■ Written instruction A: According to the Sn–Pb perovskite film summary, what external quantum efficiency do the photodetectors reach?

───

# Monolithic Integration of Redox-Stable Sn–Pb Halide Perovskite Single-Crystalline Films for Durable Near-Infrared Photodetection

**Authors:** Rajendra Kumar Gunasekaran, Jihoon Nam, Myeong-geun Choi, Won Chang Choi, Sunwoo Kim, Doyun Im, Yeonghun Yun, Yun Hwa Hong, Sang Hyeok Ryou, Hyungwoo Lee, Kwang Heo, Sangwook Lee

PMC · DOI: 10.1007/s40820-025-01991-y · Nano-Micro Letters · 2026-01-12

## TL;DR

A new low-temperature method produces stable tin-lead perovskite films for efficient and durable near-infrared photodetectors.

## Contribution

A coordination-engineered crystallization strategy enables redox-stable, low-temperature growth of Sn–Pb perovskite single-crystal films.

## Key findings

- Micrometer-thick Sn–Pb single-crystal films are grown at ≤40 °C with high structural and compositional integrity.
- Photodetectors using these films achieve 73.8% external quantum efficiency and stable performance over 25,000 cycles.
- The films have ultralow trap densities (~3.98 × 1012 cm−3) and high specific detectivity (3.6 × 1012 Jones).

## Abstract

Cosolvent-coordinated crystallization at ≤40 °C enables planar integration of micrometer-thick Sn–Pb single-crystal films with high structural and composition integrity.A tailored solvent matrix yields thickness-tunable single-crystal thin films with ultralow trap densities (~3.98 × 1012 cm−3) and robust ambient stability.Integrated near-infrared photodetectors achieve 73.8% EQE, 0.51 A W−1 responsivity, 3.6 × 1012 Jones specific detectivity, and stable performance over 25,000 cycles.

Cosolvent-coordinated crystallization at ≤40 °C enables planar integration of micrometer-thick Sn–Pb single-crystal films with high structural and composition integrity.

A tailored solvent matrix yields thickness-tunable single-crystal thin films with ultralow trap densities (~3.98 × 1012 cm−3) and robust ambient stability.

───

■ Written instruction B: Render the rows as a numbered list, from the line containing "Where should I" through the last row, with blank lines dropped. Leave the pictures out.

■ Dataset content:

───

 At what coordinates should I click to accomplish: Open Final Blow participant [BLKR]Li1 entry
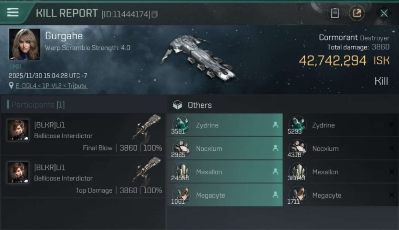point(83,134)
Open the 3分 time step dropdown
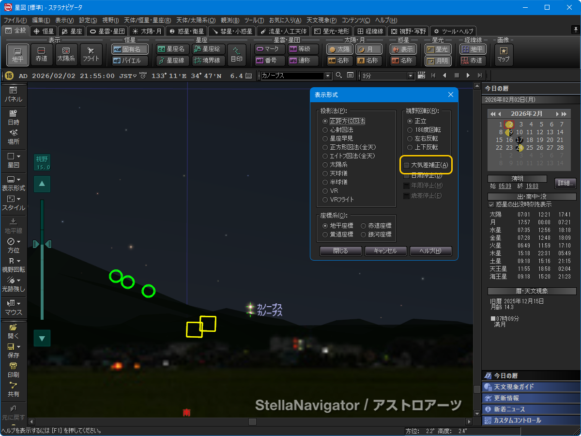The image size is (581, 436). (411, 76)
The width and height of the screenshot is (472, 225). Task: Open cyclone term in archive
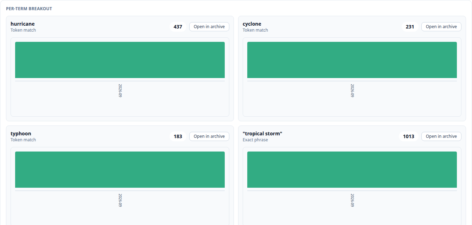click(x=441, y=27)
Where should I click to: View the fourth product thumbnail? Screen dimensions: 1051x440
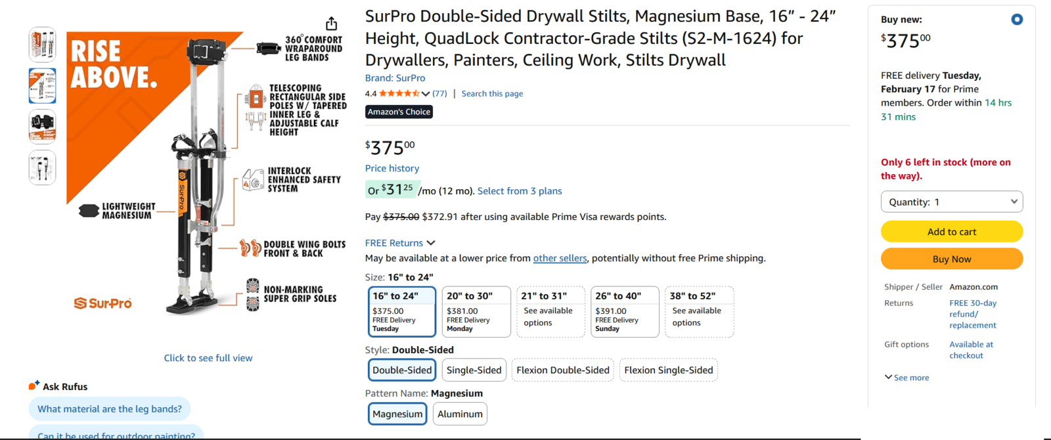pos(42,167)
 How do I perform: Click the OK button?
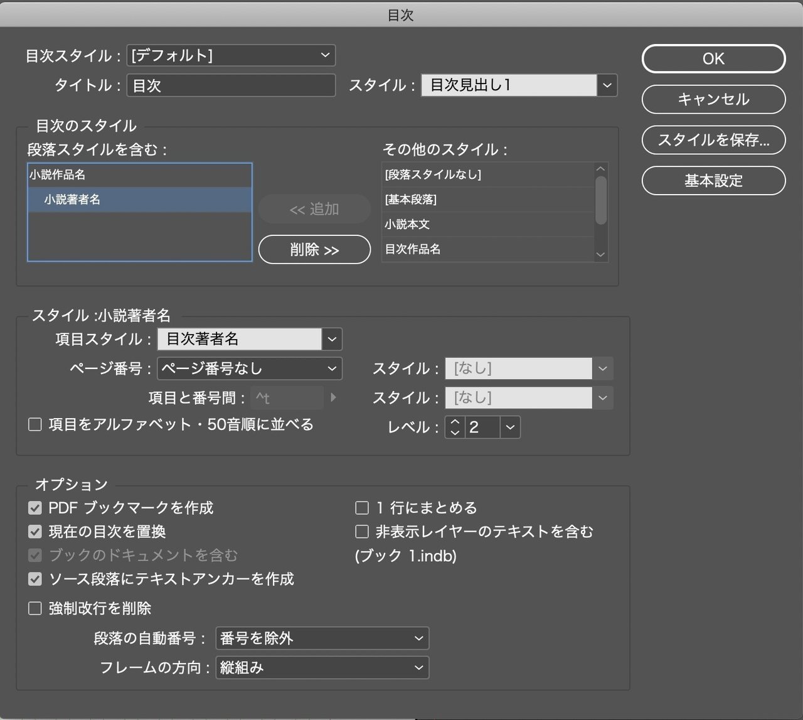coord(713,59)
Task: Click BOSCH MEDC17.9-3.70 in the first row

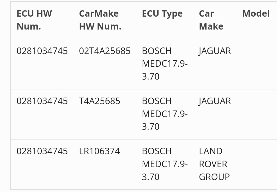Action: coord(165,64)
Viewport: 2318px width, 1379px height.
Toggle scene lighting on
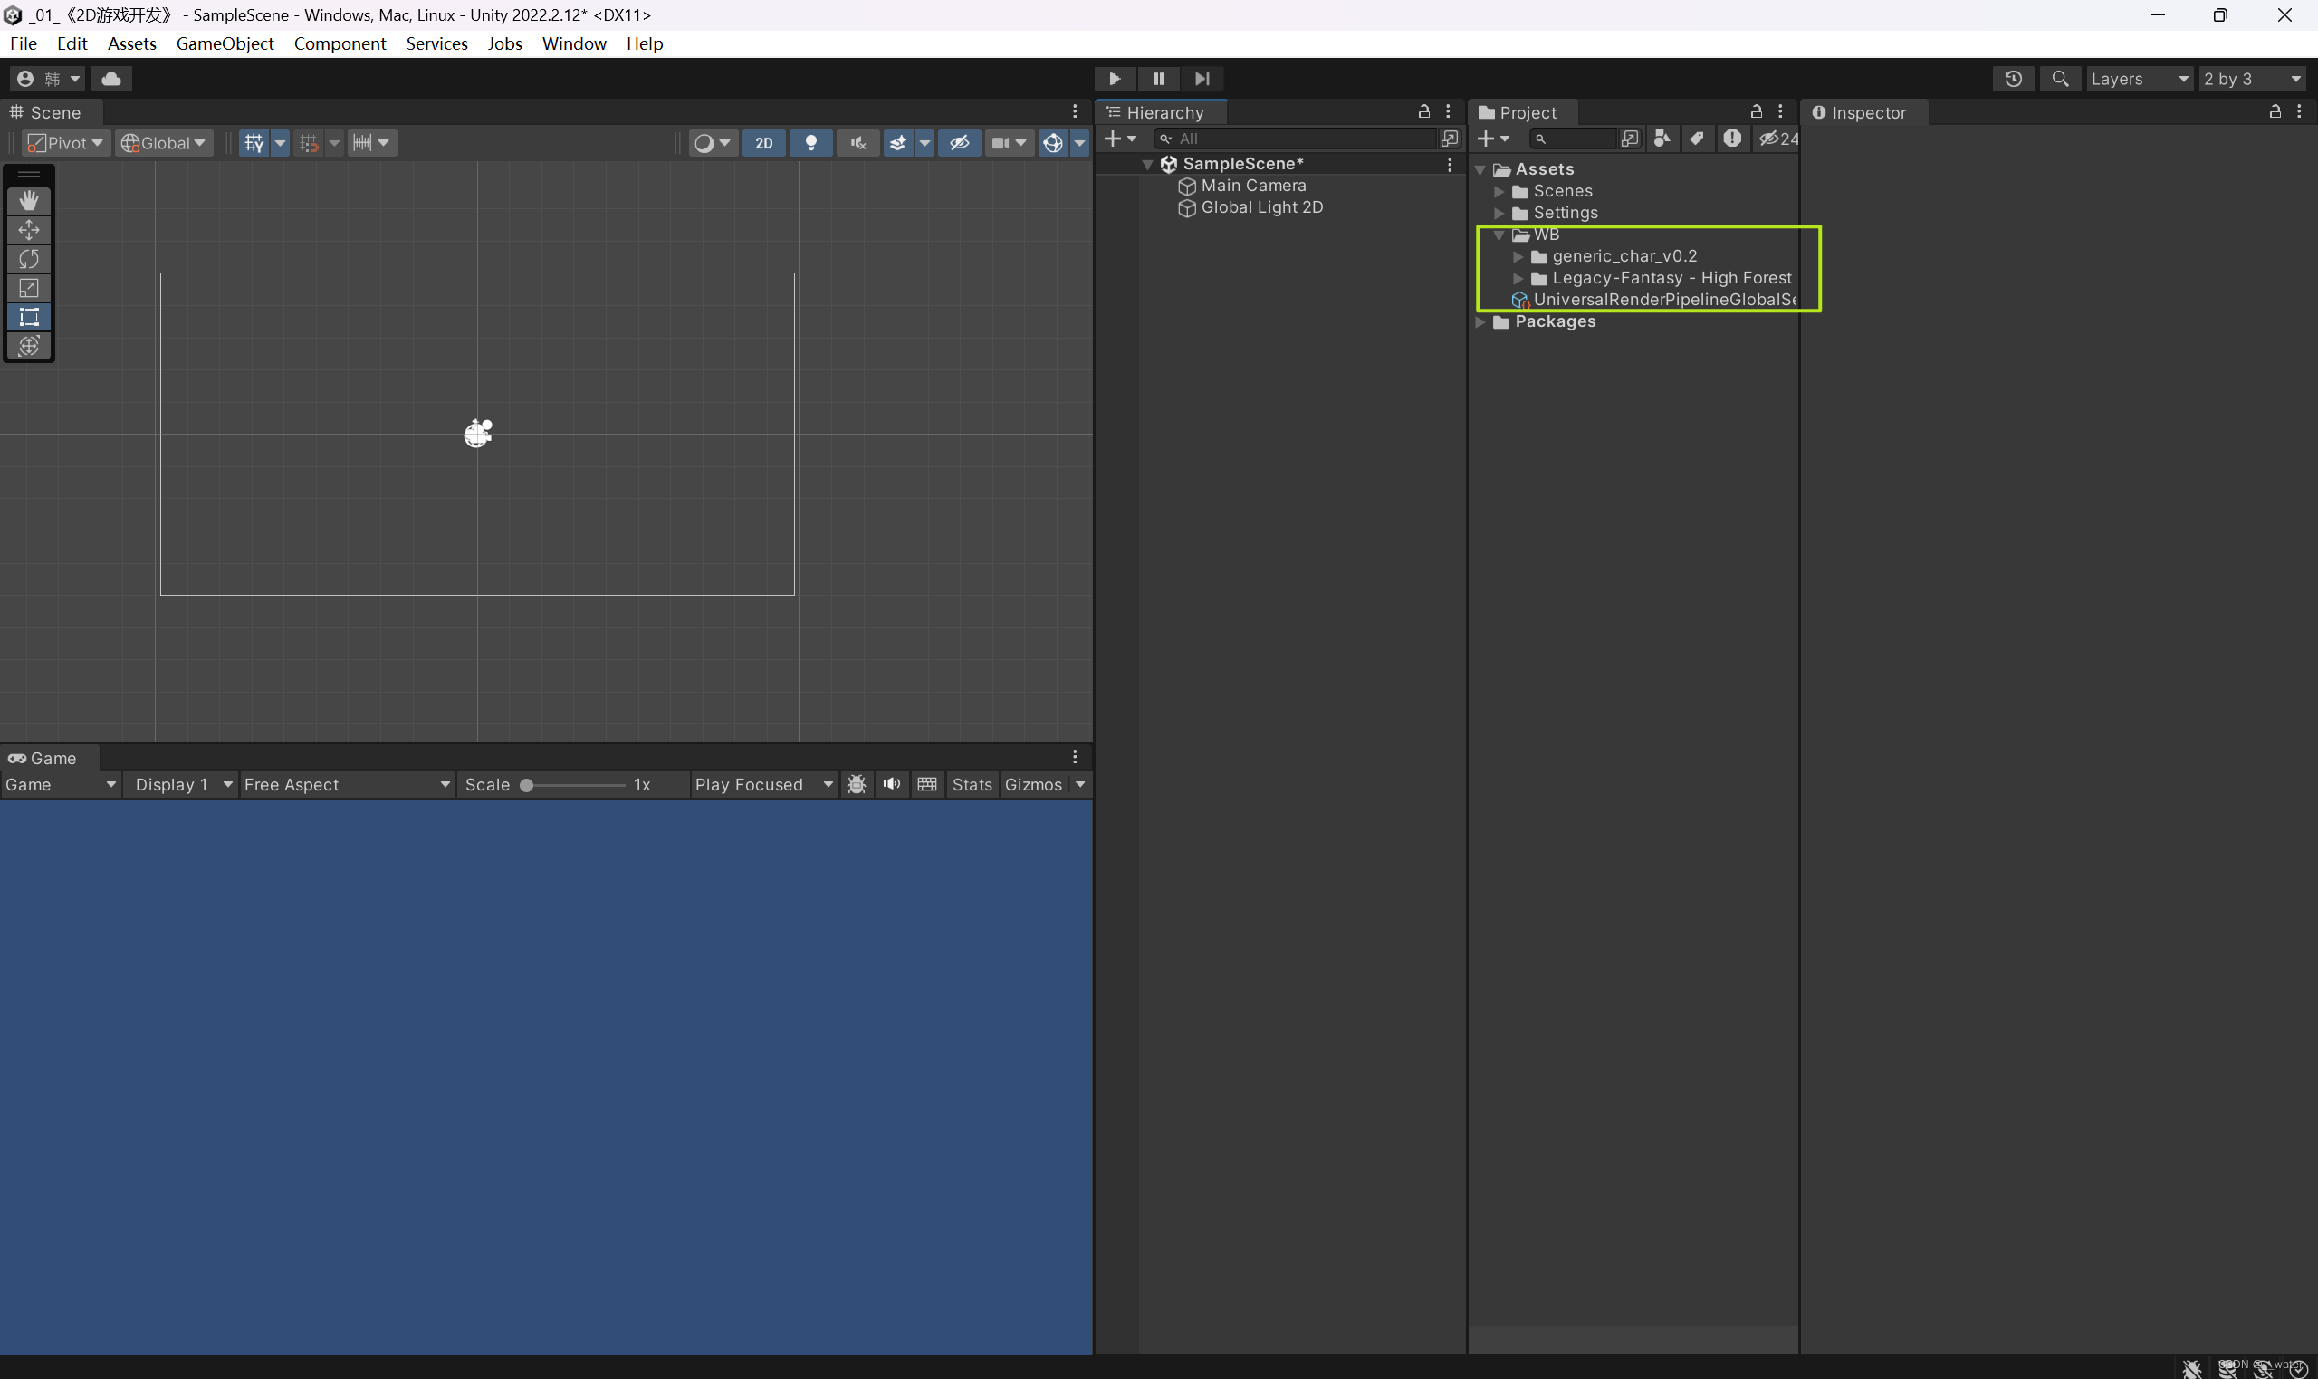click(x=810, y=142)
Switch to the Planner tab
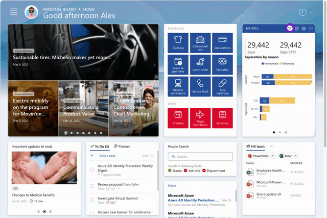327x218 pixels. tap(122, 147)
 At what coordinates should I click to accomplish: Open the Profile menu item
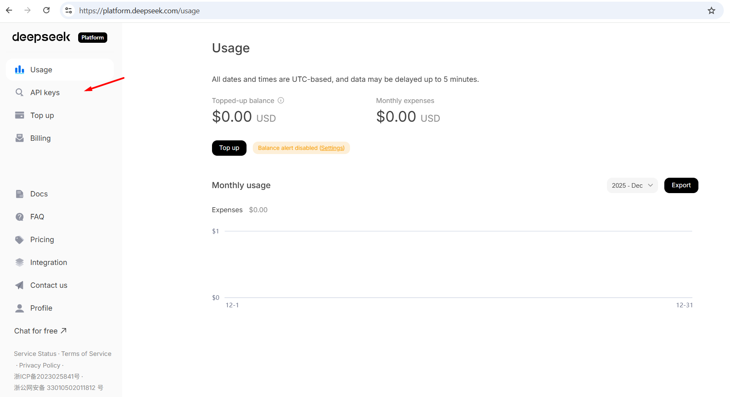(41, 308)
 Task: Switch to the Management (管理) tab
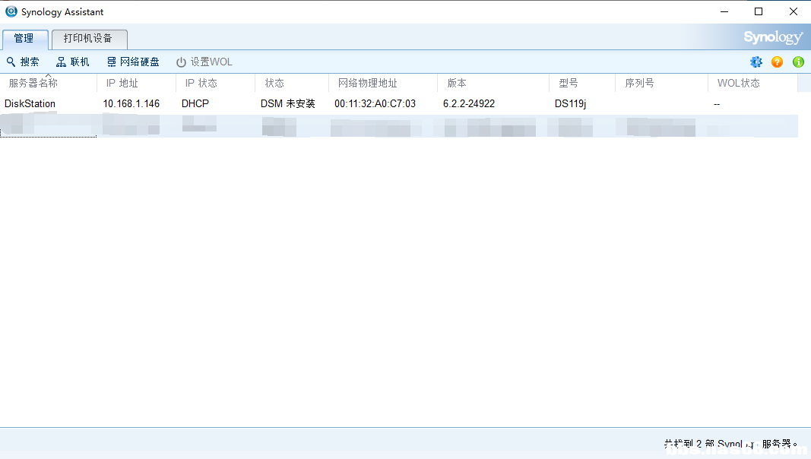coord(24,39)
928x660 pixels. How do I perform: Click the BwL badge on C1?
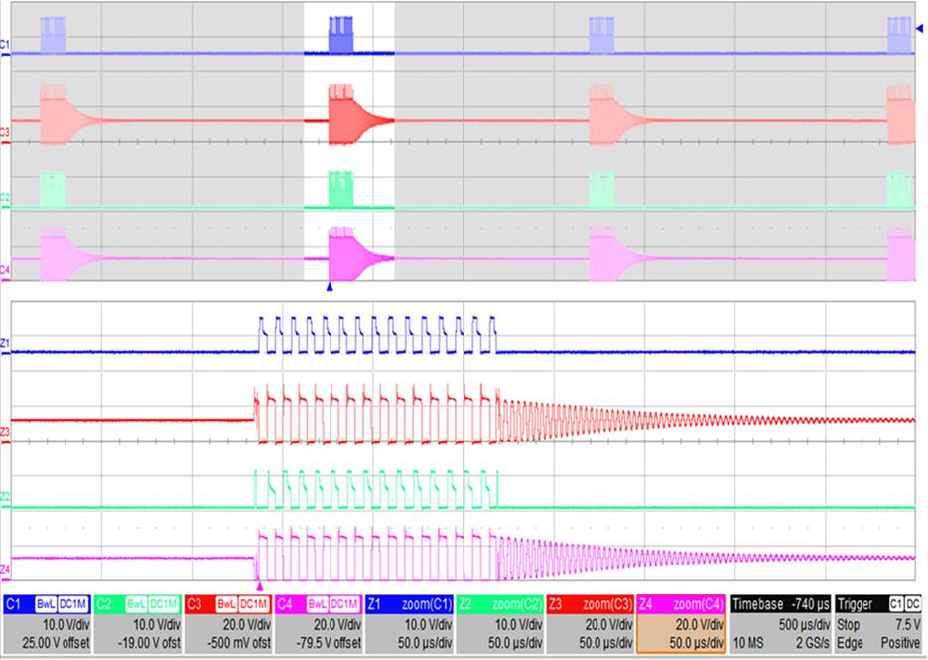pos(46,603)
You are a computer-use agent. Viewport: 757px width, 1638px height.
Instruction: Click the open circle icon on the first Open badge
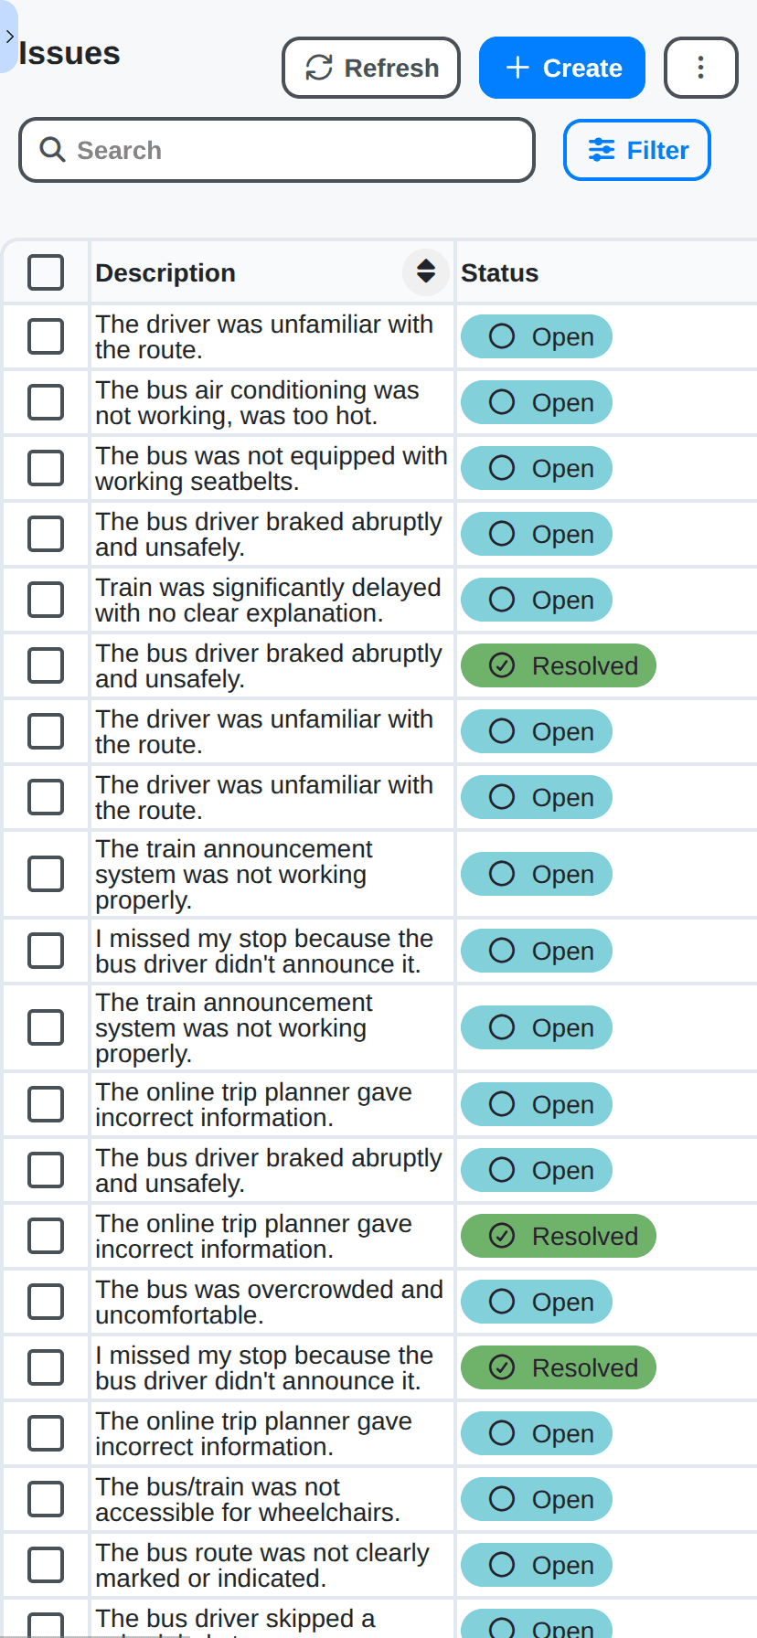click(501, 335)
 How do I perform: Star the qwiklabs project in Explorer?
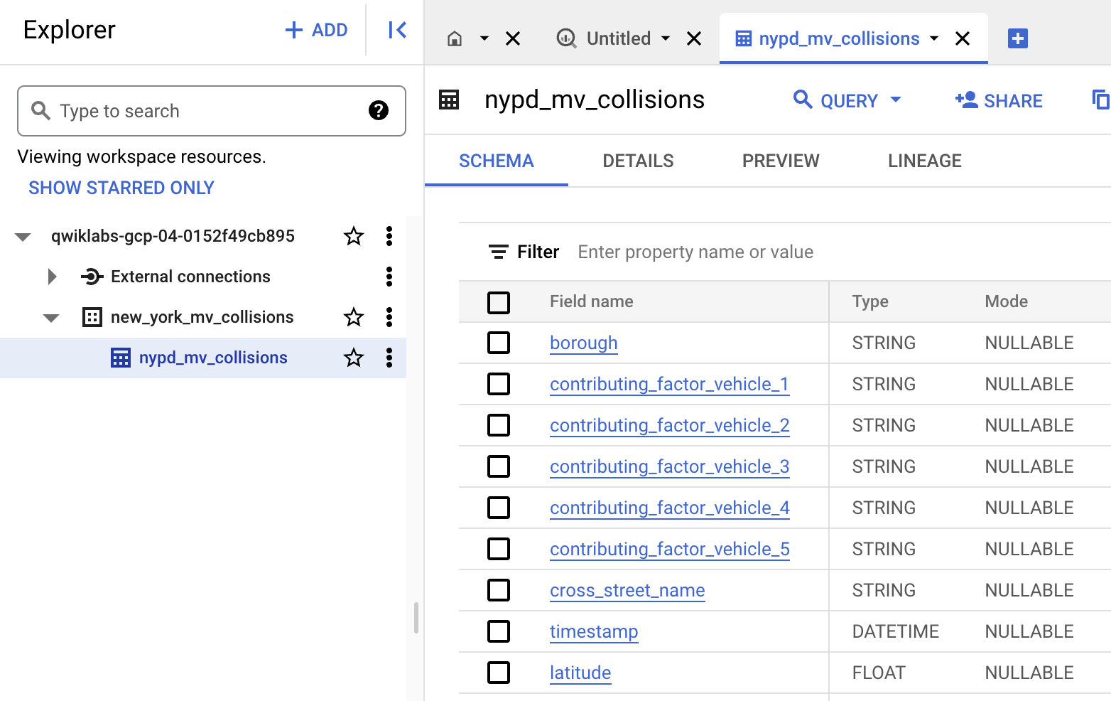tap(353, 236)
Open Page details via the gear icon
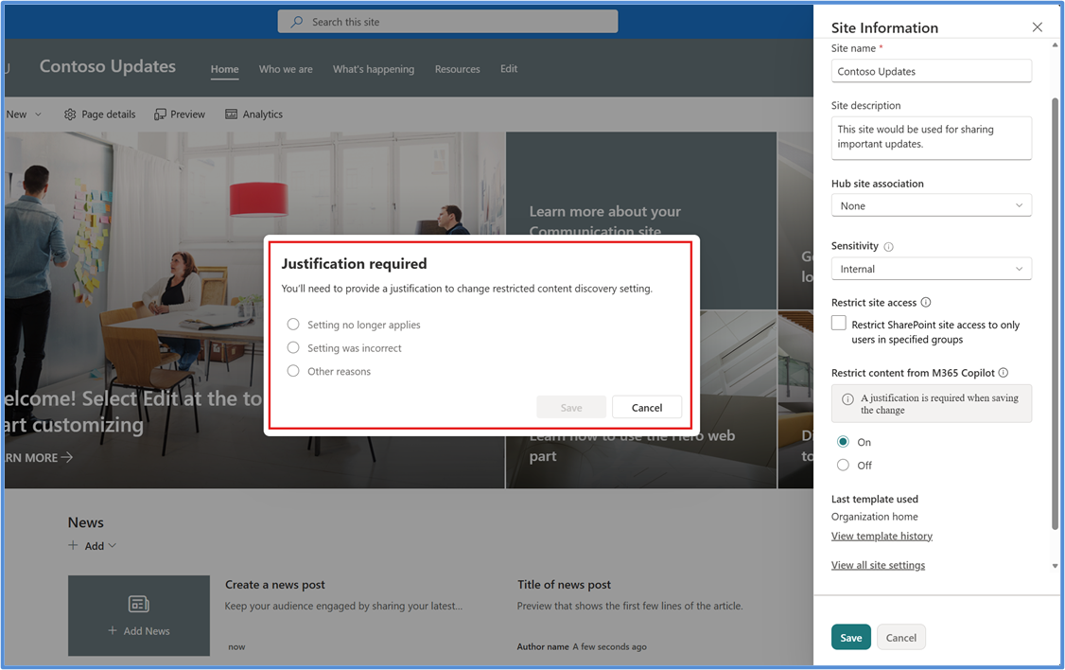Screen dimensions: 1065x670 coord(99,114)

───

■ Worked solution A: 73.8%

■ Worked solution B:
1. Where should I click to: View the fourth product thumbnail? Screen dimensions: 1051x440
2. pos(42,167)
3.  How do I perform: Click the OK button?
4. coord(713,59)
5. Task: Click BOSCH MEDC17.9-3.70 in the first row
6. Action: coord(165,64)
7. Viewport: 2318px width, 1379px height.
8. Toggle scene lighting on
9. click(x=810, y=142)
10. Switch to the Planner tab
11. 327x218 pixels. tap(122, 147)
12.  At what coordinates should I click to accomplish: Open the Profile menu item
13. (41, 308)
14.  Task: Switch to the Management (管理) tab
15. coord(24,39)
16. 928x660 pixels. How do I perform: Click the BwL badge on C1?
17. pos(46,603)
18. You are a computer-use agent. Viewport: 757px width, 1638px height.
19. Instruction: Click the open circle icon on the first Open badge
20. click(501, 335)
21.  How do I perform: Star the qwiklabs project in Explorer?
22. tap(353, 236)
23. Open Page details via the gear icon
24. Screen dimensions: 1065x670 coord(99,114)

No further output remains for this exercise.